• **EXERCISE**
Every line from the opening of the records to the line with "Reload the page with the refresh icon" should be restated exactly, with both ends included and the pictures left out.

RECORDS FOR PROCESSING Block Start

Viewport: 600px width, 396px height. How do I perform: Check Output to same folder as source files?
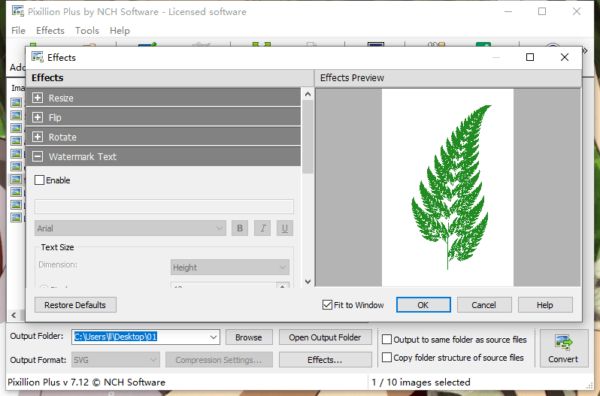[x=387, y=339]
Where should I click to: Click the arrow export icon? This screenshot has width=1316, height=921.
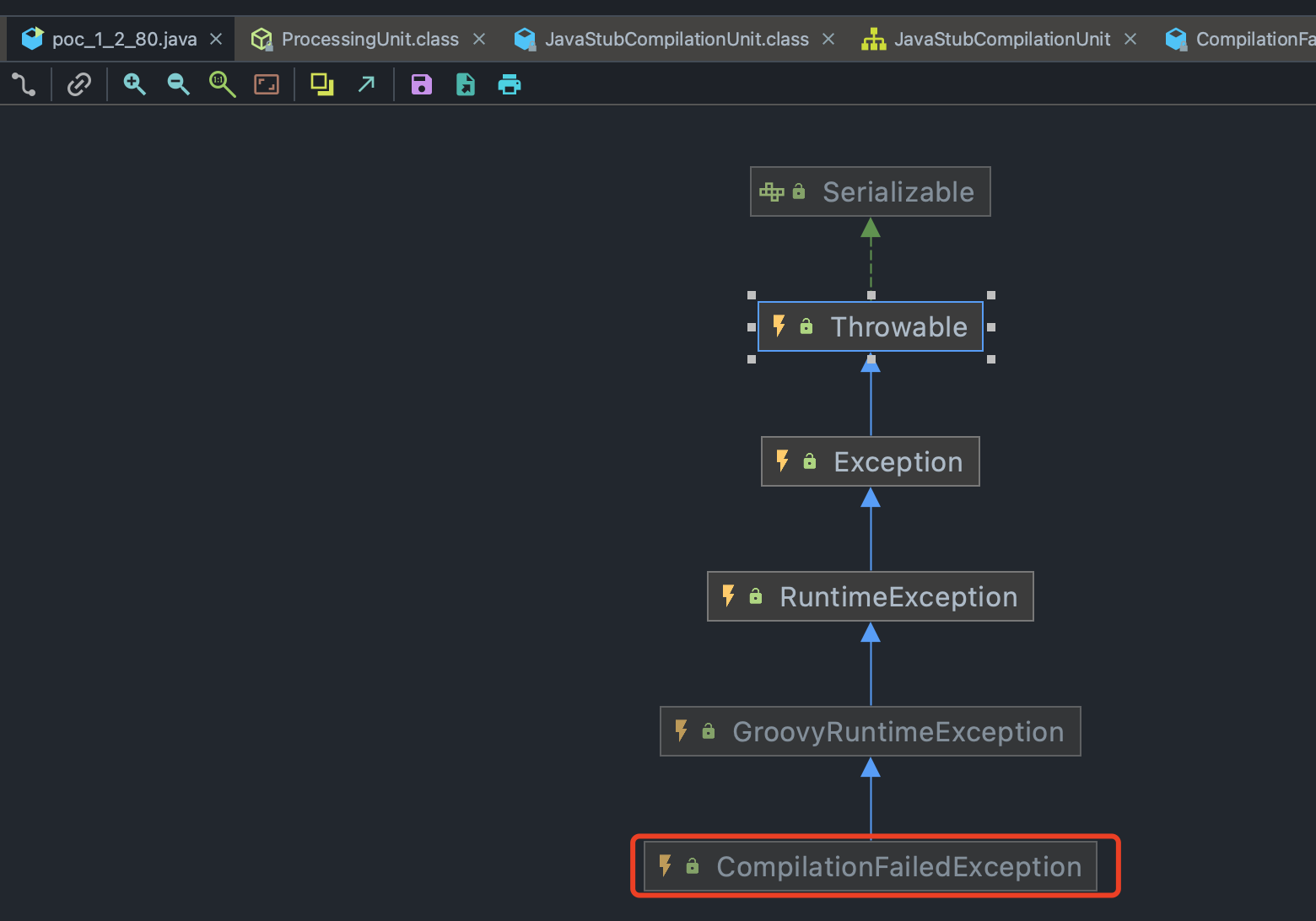pyautogui.click(x=366, y=84)
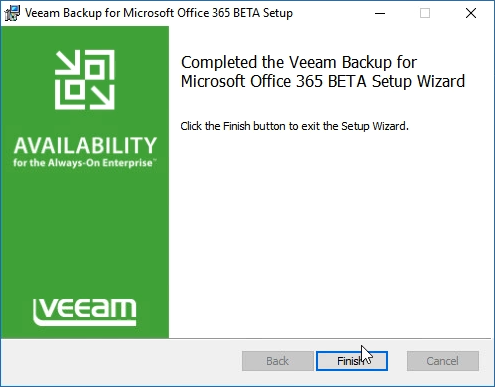Click the greyed-out Cancel button
The width and height of the screenshot is (495, 387).
[x=443, y=361]
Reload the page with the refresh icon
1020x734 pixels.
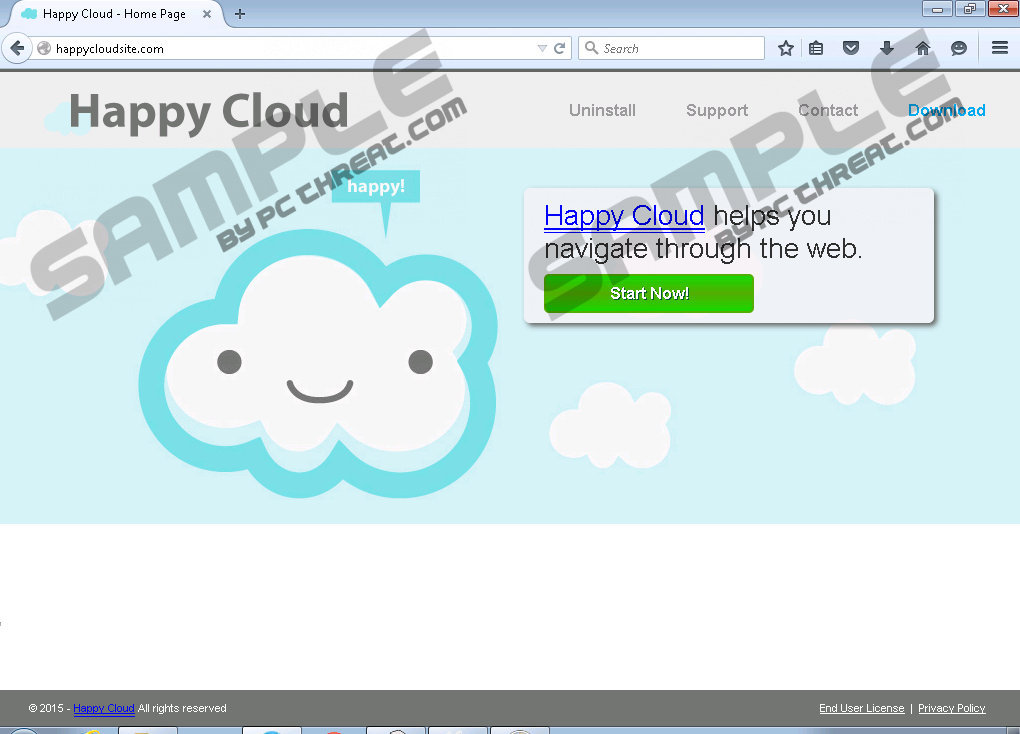[560, 48]
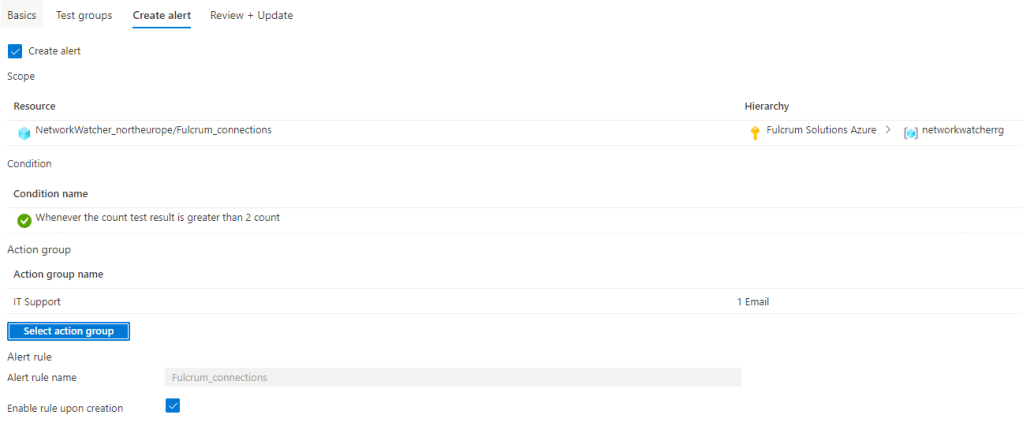
Task: Click the networkwatcherrg resource group name
Action: coord(962,131)
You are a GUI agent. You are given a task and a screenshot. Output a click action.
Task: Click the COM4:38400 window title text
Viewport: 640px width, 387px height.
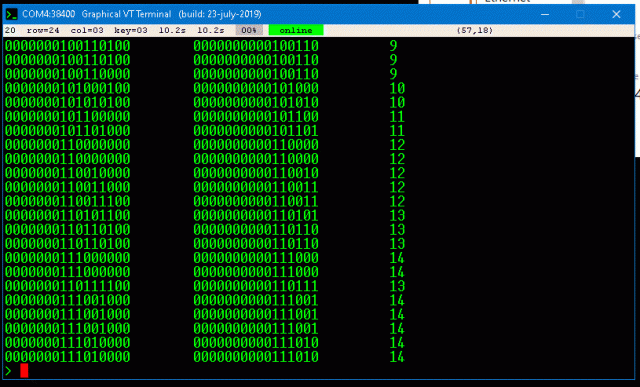coord(49,14)
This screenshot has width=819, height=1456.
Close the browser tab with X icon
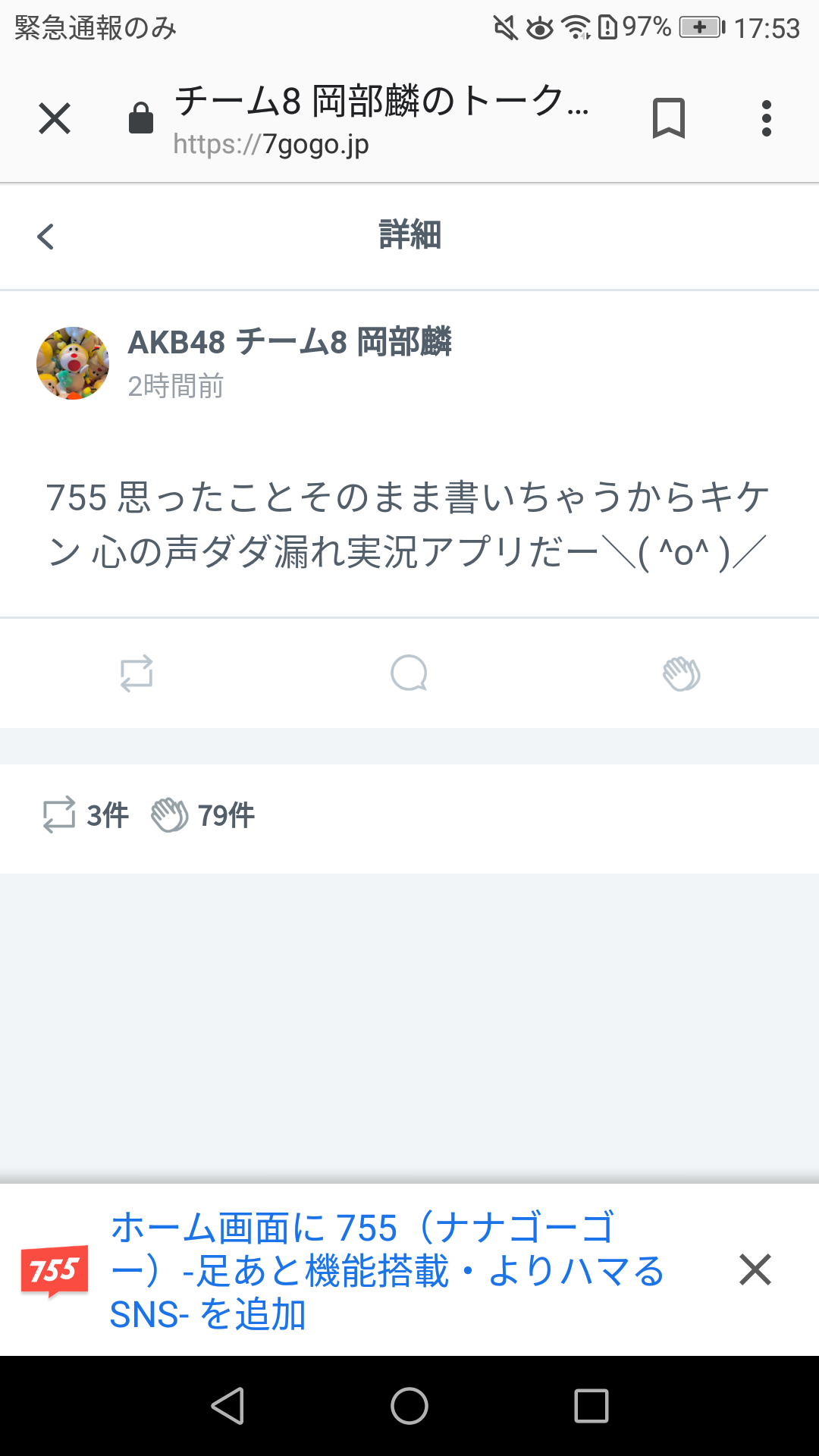[55, 119]
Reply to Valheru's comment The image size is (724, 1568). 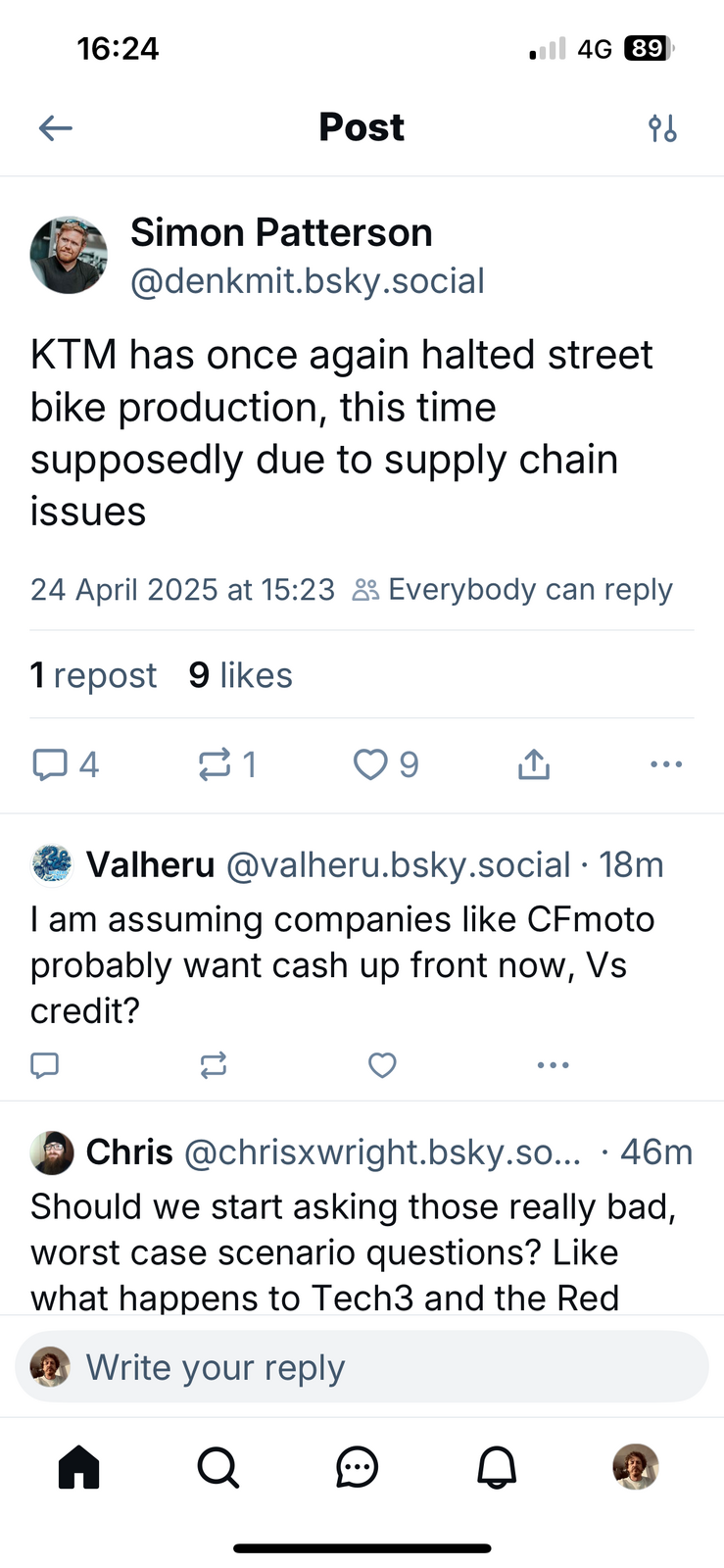pos(45,1064)
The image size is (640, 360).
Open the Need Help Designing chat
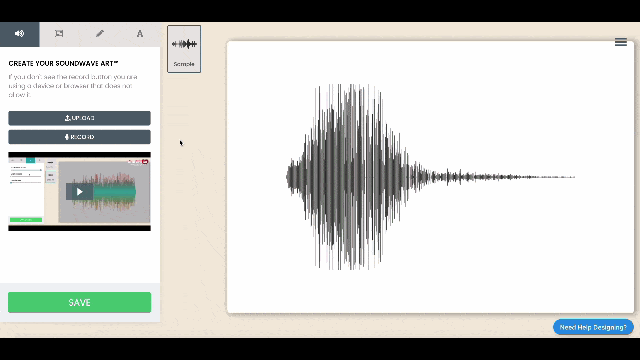[x=593, y=327]
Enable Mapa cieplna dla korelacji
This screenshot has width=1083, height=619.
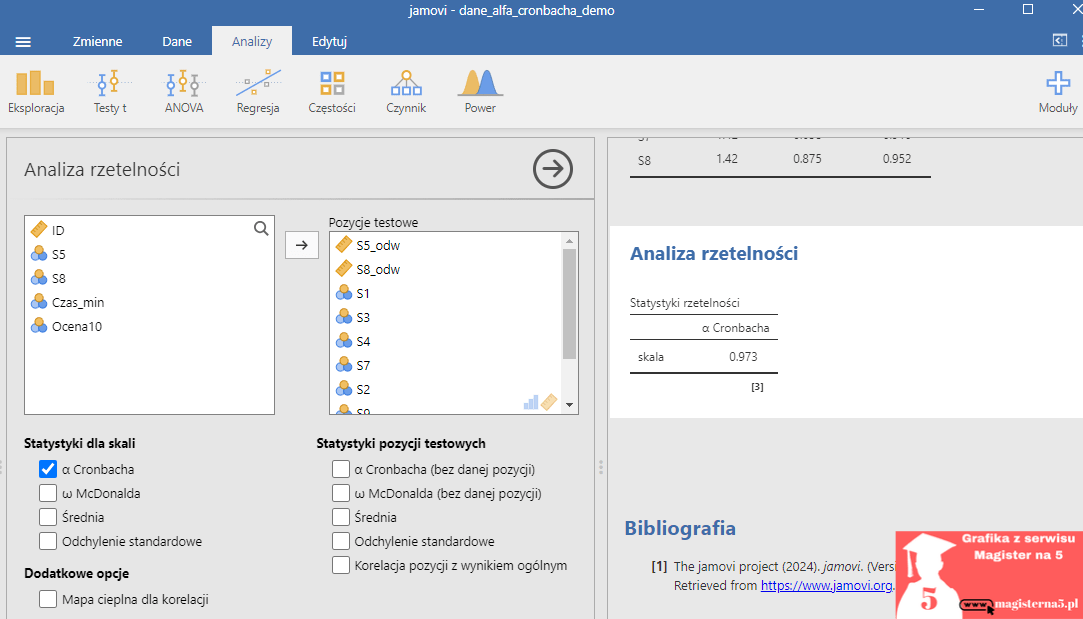point(48,600)
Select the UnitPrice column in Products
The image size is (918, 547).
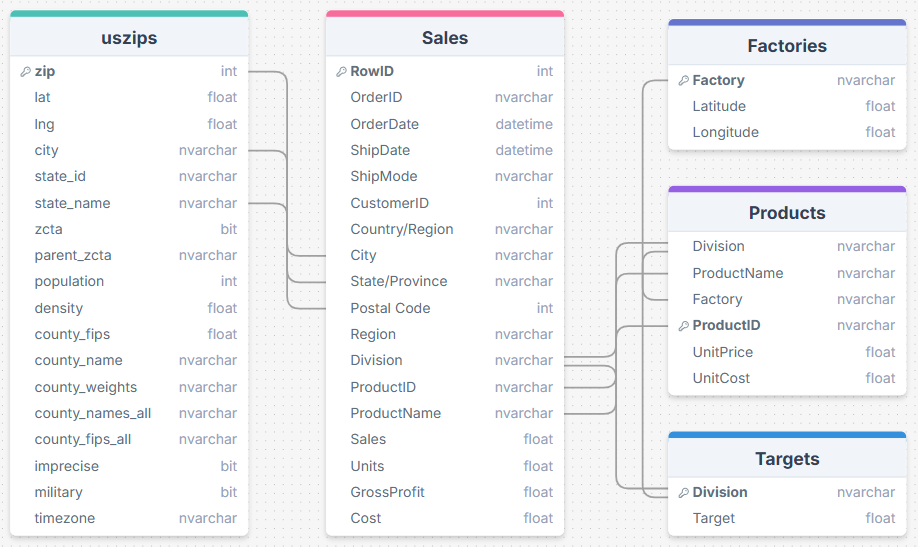[x=723, y=352]
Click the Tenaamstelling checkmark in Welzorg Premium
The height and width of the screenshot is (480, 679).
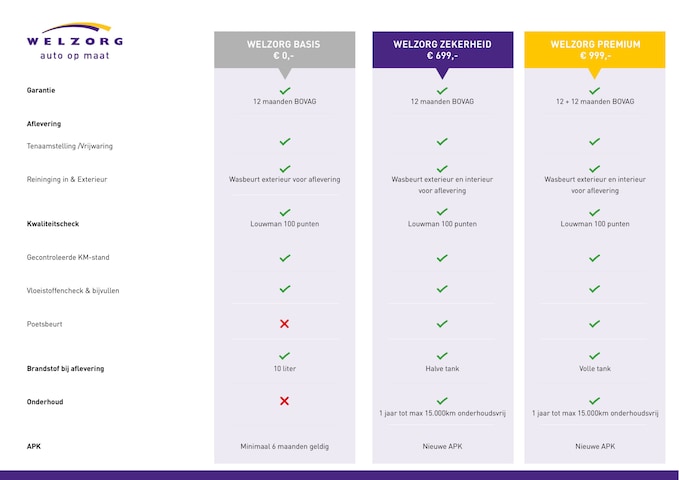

RECORDS FOR PROCESSING Block End

• **EXERCISE ANSWER**
Viewport: 600px width, 396px height. How do I perform: Check Output to same folder as source files?
[x=387, y=339]
Where should I click to: Click the arrow export icon? This screenshot has width=1316, height=921.
pyautogui.click(x=366, y=84)
Click the greyed-out Cancel button
The width and height of the screenshot is (495, 387).
[x=443, y=361]
Reload the page with the refresh icon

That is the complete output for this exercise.